= La chingada =

Mexican Spanish slang

La chingada is a term commonly used in colloquial, even crass, Mexican Spanish that refers to various conditions or situations of, generally, negative connotations. The word is derived from the verb chingar, "to fuck".

The concept of "la chingada" has been famously analysed by Octavio Paz in his book The Labyrinth of Solitude.

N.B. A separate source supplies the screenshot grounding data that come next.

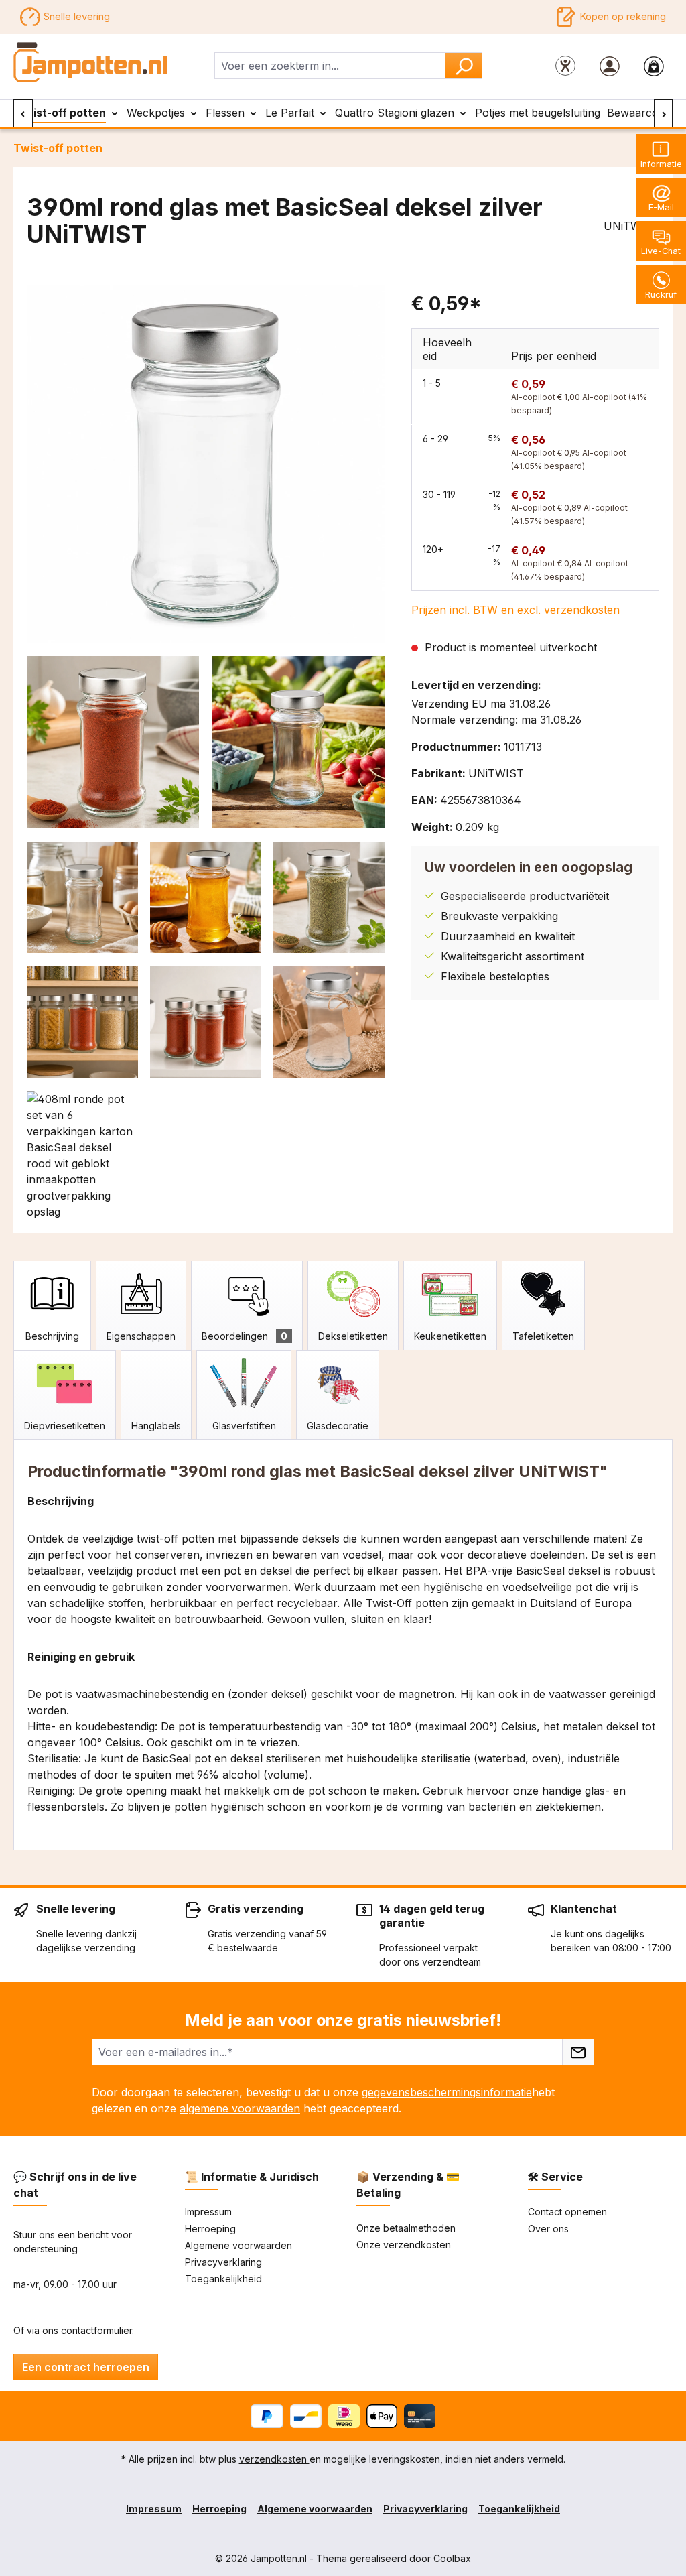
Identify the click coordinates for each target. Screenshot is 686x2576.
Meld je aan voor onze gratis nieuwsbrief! (343, 2020)
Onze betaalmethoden (406, 2228)
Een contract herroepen (85, 2367)
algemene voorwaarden (240, 2108)
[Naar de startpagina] (90, 62)
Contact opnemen (567, 2211)
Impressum (208, 2211)
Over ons (548, 2228)
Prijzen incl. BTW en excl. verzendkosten (515, 610)
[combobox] (329, 65)
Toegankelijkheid (223, 2278)
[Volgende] (663, 113)
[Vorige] (23, 113)
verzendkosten (274, 2459)
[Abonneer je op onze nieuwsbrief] (578, 2052)
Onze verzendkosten (403, 2244)
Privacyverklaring (223, 2262)
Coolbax (452, 2558)
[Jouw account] (609, 65)
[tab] (52, 1305)
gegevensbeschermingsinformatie (447, 2092)
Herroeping (210, 2228)
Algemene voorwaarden (238, 2245)
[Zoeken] (463, 65)
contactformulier (96, 2330)
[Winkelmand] (654, 65)
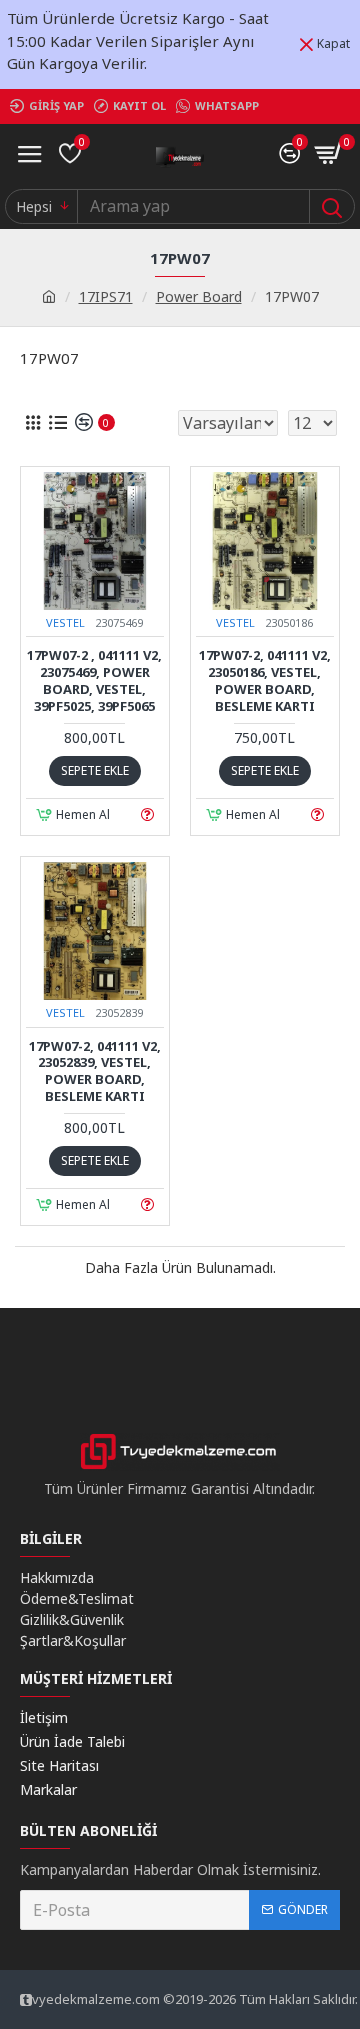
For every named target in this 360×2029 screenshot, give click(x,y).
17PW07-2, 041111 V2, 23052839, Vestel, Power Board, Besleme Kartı (95, 1072)
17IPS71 (106, 296)
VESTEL (65, 622)
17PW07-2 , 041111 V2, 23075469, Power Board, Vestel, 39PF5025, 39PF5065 (94, 681)
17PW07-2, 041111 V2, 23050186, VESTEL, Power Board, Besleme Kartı (265, 681)
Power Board (199, 296)
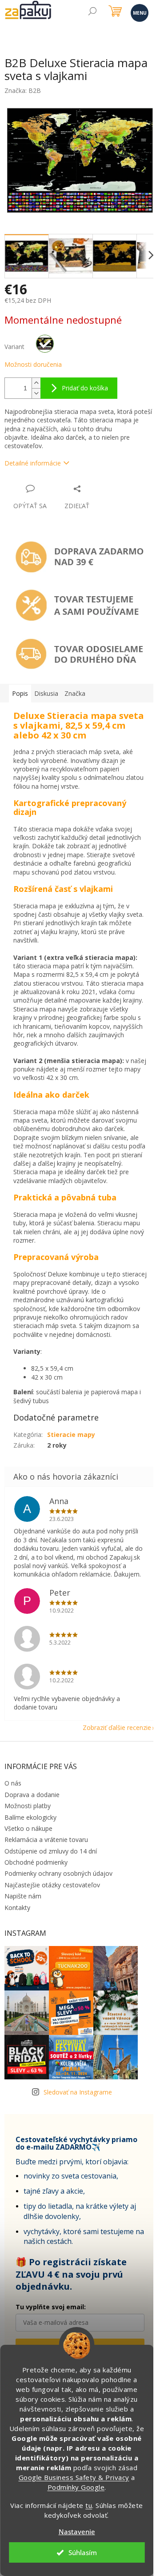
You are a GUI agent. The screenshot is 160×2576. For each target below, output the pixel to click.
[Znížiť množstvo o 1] (36, 393)
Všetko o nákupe (28, 1828)
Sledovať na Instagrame (78, 2092)
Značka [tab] (74, 693)
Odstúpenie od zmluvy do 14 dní (50, 1851)
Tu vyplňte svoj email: (51, 2307)
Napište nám (22, 1896)
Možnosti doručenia (33, 364)
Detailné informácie (32, 463)
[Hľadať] (92, 12)
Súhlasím (82, 2552)
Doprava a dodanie (32, 1794)
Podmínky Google (76, 2487)
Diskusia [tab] (46, 693)
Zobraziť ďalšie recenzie (117, 1727)
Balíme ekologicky (30, 1817)
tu (88, 2505)
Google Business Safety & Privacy (74, 2477)
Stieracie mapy (71, 1434)
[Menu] (139, 12)
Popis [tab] (20, 693)
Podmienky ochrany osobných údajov (58, 1873)
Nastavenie (77, 2531)
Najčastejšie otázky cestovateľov (52, 1885)
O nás (12, 1783)
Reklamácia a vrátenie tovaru (46, 1839)
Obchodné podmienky (36, 1862)
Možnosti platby (27, 1806)
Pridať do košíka (85, 388)
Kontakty (17, 1907)
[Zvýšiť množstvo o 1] (36, 383)
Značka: (22, 90)
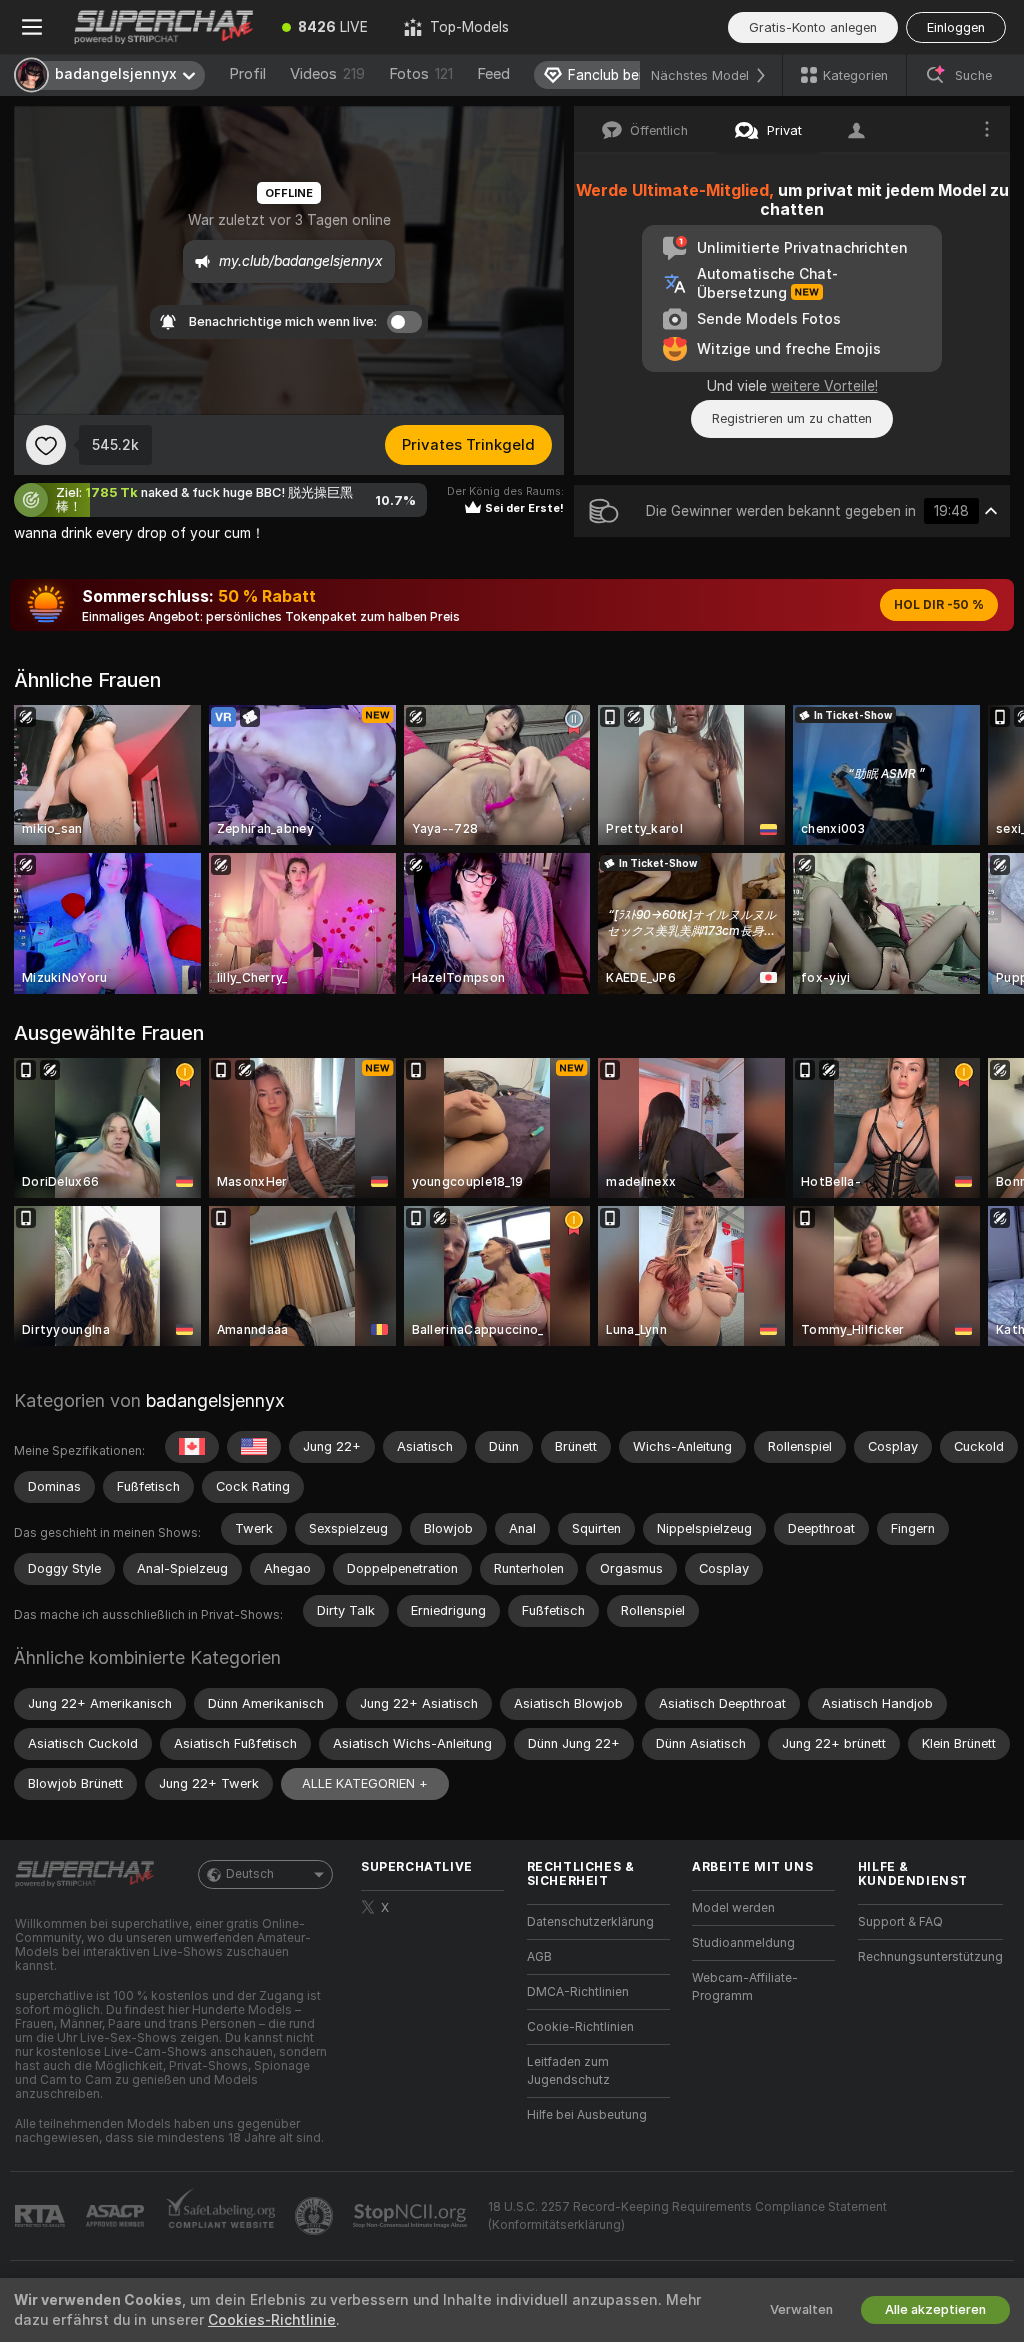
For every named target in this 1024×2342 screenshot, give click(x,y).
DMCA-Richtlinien (578, 1992)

==Spanish uses of the expression==
The following list of expressions featuring "la chingada" appear in Gómez de Silva's Diccionario breve de mexicanismos (2001):

- Estar dado a la chingada: "to be given to la chingada," that is, ruined, that you have lost everything.
- Estar de la chingada: to be somehow too bad, difficult, or complicated.
- Ir hecho la chingada: to go lightning-fast.
- Ir a la chingada: "to go to la chingada," or to go away upset, to go fuck yourself.
- Irse algo a la chingada: to break or damage something, something "going away to la chingada".
- Llevárselo a alguien la chingada: to be angry, or in a tight spot.
- Hijo de tu chingada madre: "you son of your fucking mother" or "hijo de tu puta madre" (literally: son of your whore mother) meaning "you son of a whore" and also "hijo-esu (hijo de su) puta madre" is similar to saying "son of a bitch" in general. Hijo de su chingada madre can be idiomatically translated as "Son of your fucking mom" (madre means mother).
- Mandar a alguien a la chingada: "send someone to la chingada," which means saying goodbye with disdain or annoyance to someone who is bothersome.
- ¡Me lleva la chingada!: "I'm fucked!", exclamation of protest that is used to give vent to anger, when adversity is experienced, or surprise; euphemistic forms are: ¡me lleva la fregada!, la tía de las muchachas —the aunt of the girls—,la que se cayó por asomarse —the one that fell because peeked—, la tiznada —the begrimed—, la tostada —the toast, the tan one—, la trampa —the trap—, el tren —the train—, la tristeza —the sadness—, la trompada —the slap—, la verga —the dick.
- Vete a la chingada: "Fuck off!" or "go to hell"
- Tu chingada madre: "you motherfucker", or also like: "your fucked mother".